I have a dataframe like this (assuming one column):

column
[A,C,B,A]
[HELLO,HELLO,ha]
[test/1, test/1, test2]

The type of the column above is: dtype('O')

I would like to remove the duplicates here, resulting in:

column
[A,C,B]                  # - A
[HELLO, ha]               # removing 1 hello
[test/1, test2]  # removing 1 test/1 

Then, I would like to sort the data

column
[A,B,C]                  
[ha, HELLO]             
[test2, test/1]  # assuming that number comes before / 

I am struggling getting this done in a proper way. Hope anyone has nice ideas (would it make sense to transform to small lists?)

Answer 1

Assuming that you have lists in the column, use a list comprehension.

If you want to maintain order:

df['column_keep_order'] = [list(dict.fromkeys(x)) for x in df['column']]
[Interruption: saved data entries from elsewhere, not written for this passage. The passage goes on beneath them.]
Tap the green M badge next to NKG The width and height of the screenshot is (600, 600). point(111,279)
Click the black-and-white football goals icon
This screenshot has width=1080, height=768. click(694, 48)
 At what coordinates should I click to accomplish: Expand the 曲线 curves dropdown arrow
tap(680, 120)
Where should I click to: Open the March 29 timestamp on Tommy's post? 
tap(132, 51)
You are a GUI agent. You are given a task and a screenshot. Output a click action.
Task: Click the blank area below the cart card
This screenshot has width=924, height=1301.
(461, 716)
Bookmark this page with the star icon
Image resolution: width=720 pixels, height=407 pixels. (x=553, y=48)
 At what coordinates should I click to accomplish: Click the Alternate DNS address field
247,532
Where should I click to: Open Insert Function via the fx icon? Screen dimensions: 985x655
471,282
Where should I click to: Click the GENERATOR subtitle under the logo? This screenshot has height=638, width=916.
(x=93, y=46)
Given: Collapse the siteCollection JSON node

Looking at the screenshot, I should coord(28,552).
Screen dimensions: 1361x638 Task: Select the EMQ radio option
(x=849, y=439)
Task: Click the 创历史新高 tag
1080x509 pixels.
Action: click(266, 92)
If you want to sort the items:

df['column_sorted'] = [sorted(set(x)) for x in df['column']]

output:

                    column column_keep_order    column_sorted
0             [A, C, B, A]         [A, C, B]        [A, B, C]
1       [HELLO, HELLO, ha]       [HELLO, ha]      [HELLO, ha]
2  [test/1, test/1, test2]   [test/1, test2]  [test/1, test2]

reproducible input:

df = pd.DataFrame({'column': [['A','C','B','A'],
                              ['HELLO','HELLO','ha'],
                              ['test/1', 'test/1', 'test2']]})

Answer 2

A set is a datatype which is like a list but it only includes unique values. This means that you can convert your list to a set and then back to a list (if you want a list of those unique values).

You would then write something like this:

list(set(name_of_the_list))

Answer 3

Nested list inside of a dataframe is not a good habits to use, maybe for some really specific problems. I strongly encourage you to read how to stick to tidy paradigm (I know it's from a R point of view, but it can be easily transcript into python).

Nonetheless, using Numpy functions as unique and sort can do the job for your example, assuming df is your dataframe :

Using a for loop on your dataframe

df = pd.DataFrame({"col" : 
                   [["A","C","B","A"],
                    ["HELLO","HELLO","ha"],
                    ["test/1", "test/1", "test2"]]})
    
for n, value in df.iterrows():
    df.loc[n, "col"] = np.sort(np.unique(value.loc["col"]))

df
Out[77]: 
               col
0        [A, B, C]
1      [HELLO, ha]
2  [test/1, test2]

Using applymap

df2 = pd.DataFrame({"col" : 
                   [["A","C","B","A"],
                    ["HELLO","HELLO","ha"],
                    ["test/1", "test/1", "test2"]]})
    
df2 = df2.applymap(lambda x : np.sort(np.unique(x)))

df2
Out[75]: 
               col
0        [A, B, C]
1      [HELLO, ha]
2  [test/1, test2]

Answer 4

Leverage set.

If already a list

df['column2']=[list(set(x)) for x in df.column.to_list()]

       

     column          column2
0             [A, C, B, A]        [A, C, B]
1       [HELLO, HELLO, ha]      [HELLO, ha]
2  [test/1, test/1, test2]  [test2, test/1]

otherwise

df['column2']=df['column'].str.replace('\]|\[','',regex=True).str.split(',').map(set).map(list)

or

df['column2']=df['column'].str.replace('\]|\[','',regex=True).apply(lambda x:list(set(x.split(','))))


       

                  column          column2
0             [A, C, B, A]        [A, C, B]
1       [HELLO, HELLO, ha]      [HELLO, ha]
2  [test/1, test/1, test2]  [test2, test/1]